Here are some basic foods that I buy. Some are bought in bulk because they keep and others are bought and broken down into more usable sizes and frozen and others are ingredients that get used im making things like soup and stew with more than one of the budget foods.

  1. Pasta - this can be eaten as a main course or used in making other interesting meals such as adding to soups, making a pasta salad with things liked leftover meats, a single slice of deli meat cut into small pieces or a small tin of tuna or salmon.
  2. Carrots - these keep for a period of time in the refrigerator vegetable bin and can be cut up to be used in stir fries, soups or as a side dish.
  3. Oatmeal - used first as porridge, but also added to breads, breadsticks, fruit, margarine and sugar (to make a dessert) and added to groud beef to make a meatloaf or a hamburger.
  4. Ground beef - make it go further by making a basic meat sauce by just adding to a prepared spaghetti sauce and microwaving on low for an hour or so.
  5. Spaghetti or tomato sauce. Use it as above, but also in dishes that need moistening like stir fries and scrambled eggs.
  6. Rice - add it to soups, use it as a side dish, add sugar cinnamon, milk and raisins and you have a dessert.

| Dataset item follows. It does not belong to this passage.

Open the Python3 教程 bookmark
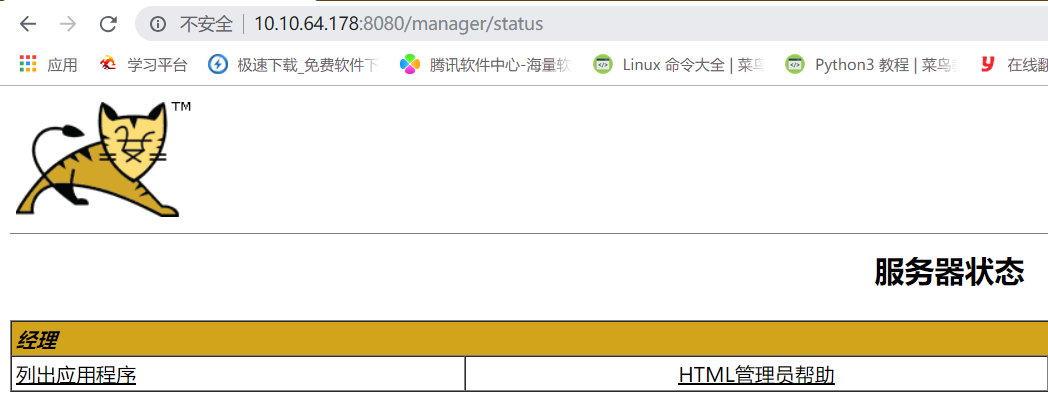Image resolution: width=1048 pixels, height=402 pixels. pos(872,64)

  7. Stewing beef - use most of it in a stew but cut some of it up a lot smaller and make soup. Freeze what you don't eat.
  8. Tomato Paste - one can in about 8 cups of water with stock cubes added is a good starter for any soup. You can make it thicker by adding a second can.

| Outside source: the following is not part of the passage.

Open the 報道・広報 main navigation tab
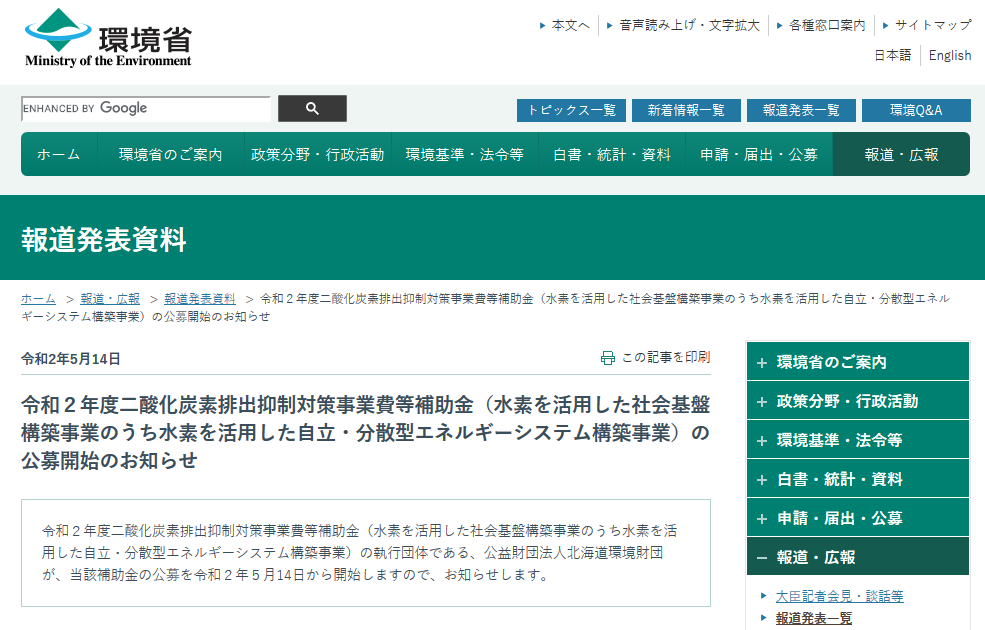Image resolution: width=985 pixels, height=630 pixels. (901, 155)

  9. Flour - learn how to make bread sticks and pizza dough. It's just water, flour, salt and a little baking soda works instead of yeast. You can use the meat sauce above as a spread on the pizza and add cheese and other items that you like.
  10. Frozen mixed vegetables. I prefer fresh but you can't buy large quantities of fresh vegetables unless you want to make a lot of soup and stew. Soup is where things like broccoli stalks and vegetables that will go bad soon get used up.

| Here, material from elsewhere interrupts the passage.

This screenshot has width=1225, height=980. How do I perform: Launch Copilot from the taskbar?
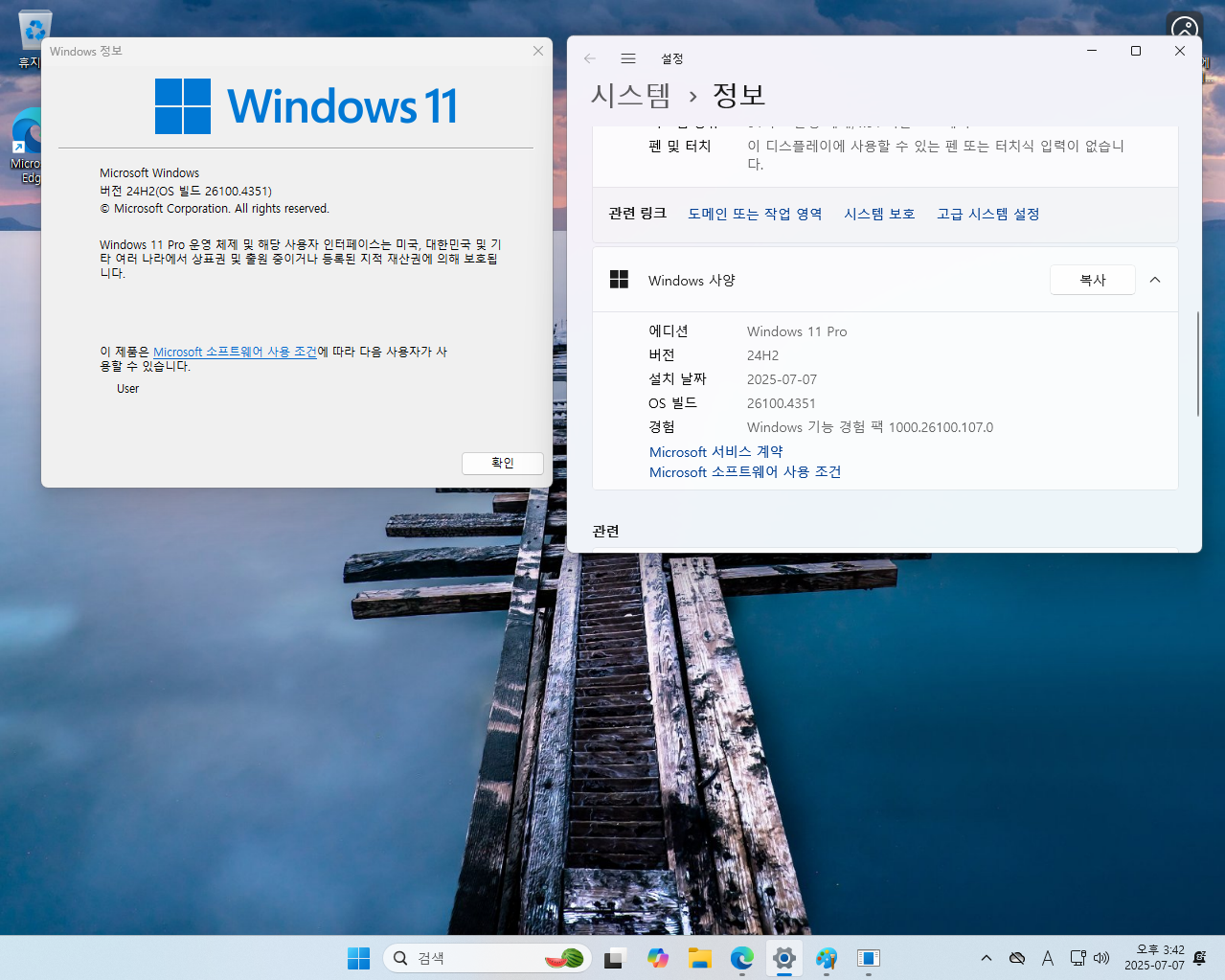pos(657,958)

  11. Whole wheat soda crackers - I prefer the taste and they are somewhat healthier. I crumble some on eggs that I microwave, eat them as a snack, top them with other foods and microwave the whole works and eat them with soups and stews.
  12. Microwaveable freezer storage containers that do double duty as a server for soups and stews. They go in the top shelf of the dishwasher and get reused.
  13. Potatoes - my preference is for Yukon Gold. They are yellow in colour and seem to have a better taste. The peel is quite thin and I seldom peel them because that is the healthier part of the potato anyway.
  14. Other supplies include sugar, tea bags, coffee beans (freeze them and grind what you need for the morning coffee). Also a tub or two of margarine, milk and stuff to drink. The last one should be bought in quantity only when it is on sale. Bananas, apples, some fresh vegetables, a couple of really small packs of deli meat, almonds, and something different to try like dried beans or a different canned sauce get added to the cart. And every once in a while, I buy something as a treat if its on sale like ice cream, cookies, back ribs or a rainbow trout fillet.
  15. Buy meats when they are on sale and especially things like boneless chicken breasts that can be cut up into smaller portions and frozen to make stir fries, soups or added to pasta or rice. Sausages are good cooked in a crockpot in quantity. Freeze the rest and use them cut up in pasta and stir fries or reheated as a main course.
  16. Everyhting else, only buy what you can use in the next few days. If you have to throw it out, don't buy that again in such large quantities.

A lot of this will just be common sense to most folks but I would have liked to have known this stuff when I first moved into a university residence and also in my first apartment on my own. If i went back and could get the money that I threw away in the trash can because food went bad, I'm sure I would have more than enough for my next computer.

If you don't own one, get a crockpot aka slow cooker. You can buy cheaper cuts of meat like shoulder roasts and rib ends. The food is very tasty and very tender when done. Leftovers just get used up in smaller portions with some of the above staple foods.